### Task inputs
>>>
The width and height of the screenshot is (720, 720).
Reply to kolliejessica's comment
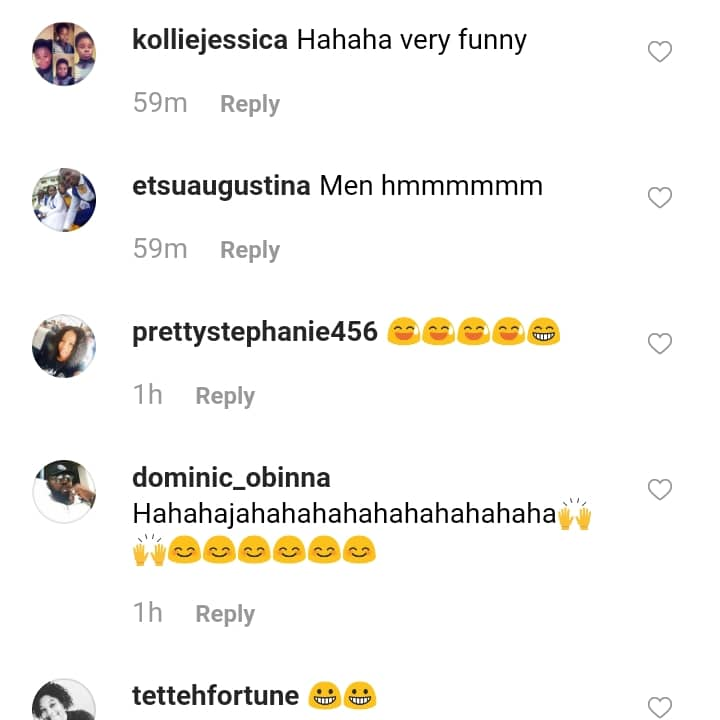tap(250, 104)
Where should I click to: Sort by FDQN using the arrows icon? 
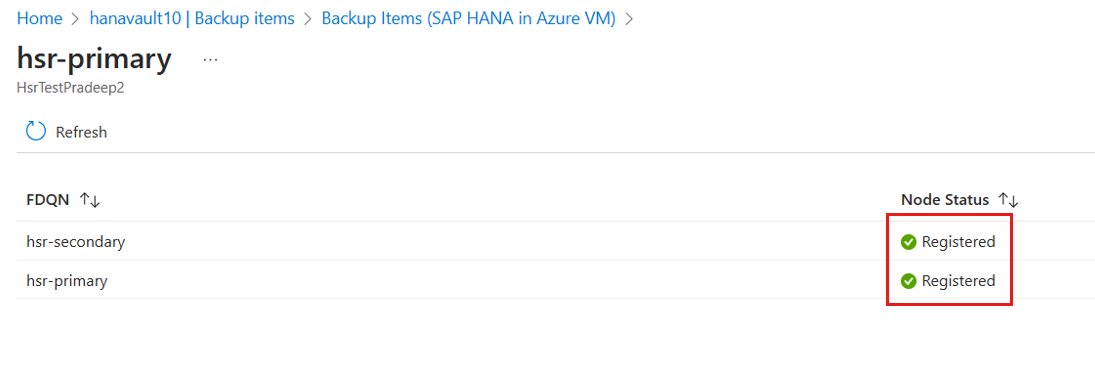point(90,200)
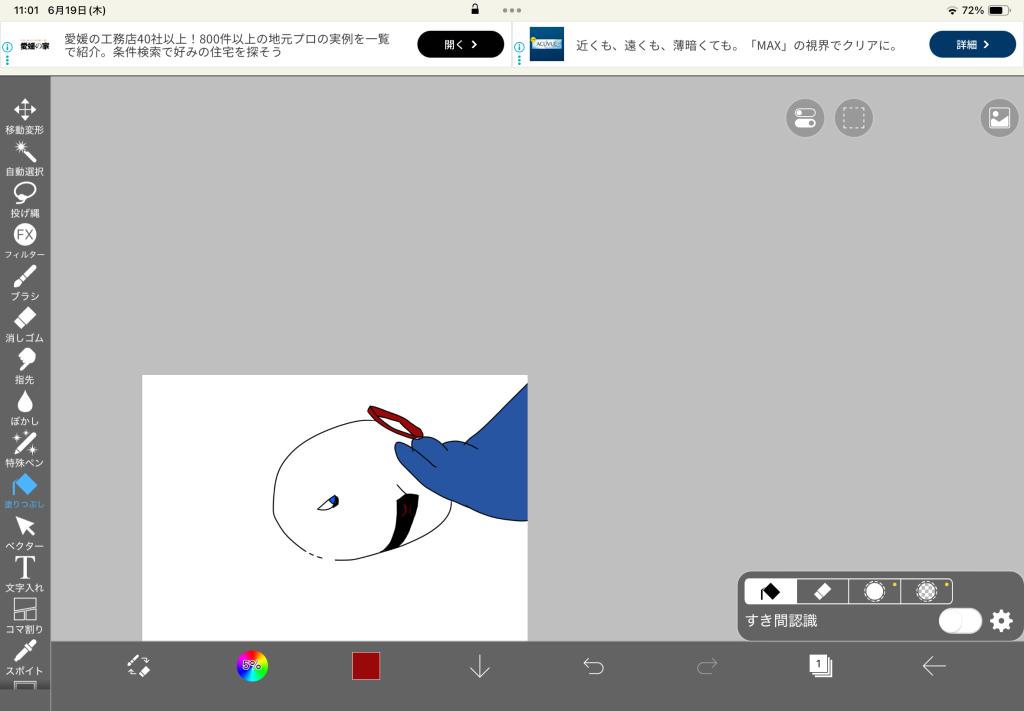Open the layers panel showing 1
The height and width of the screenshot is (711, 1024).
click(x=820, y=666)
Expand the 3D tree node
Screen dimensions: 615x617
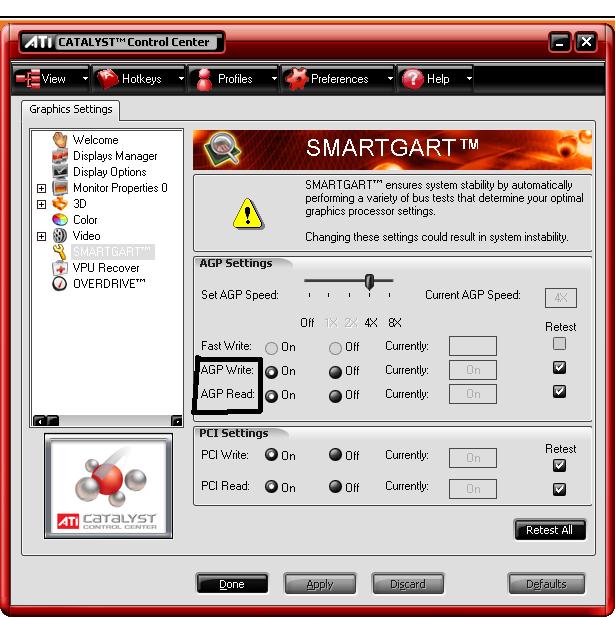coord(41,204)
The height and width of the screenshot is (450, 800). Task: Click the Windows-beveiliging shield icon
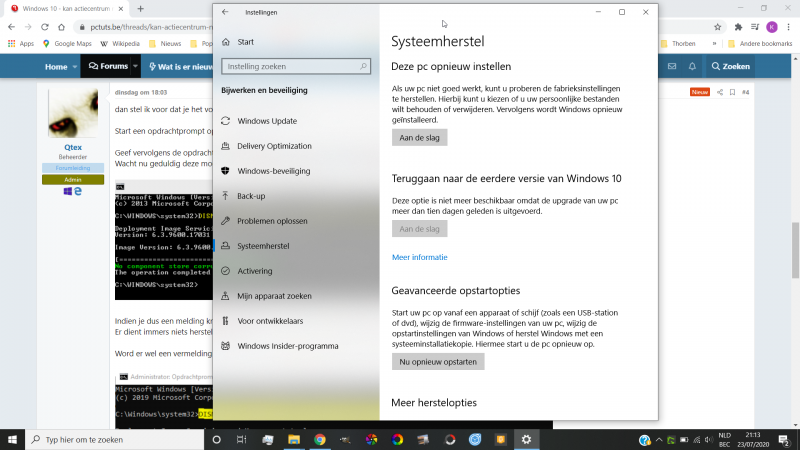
<<<
### Short problem
Return the data lines, starting at the line that contains "Expand the 3D tree node" and stopping at the end of the data. Reproduce each line verbatim, and leave the pictures out of your answer.

### Task output
Expand the 3D tree node
Screen dimensions: 615x617
coord(41,204)
The height and width of the screenshot is (450, 800). Task: Click the Windows-beveiliging shield icon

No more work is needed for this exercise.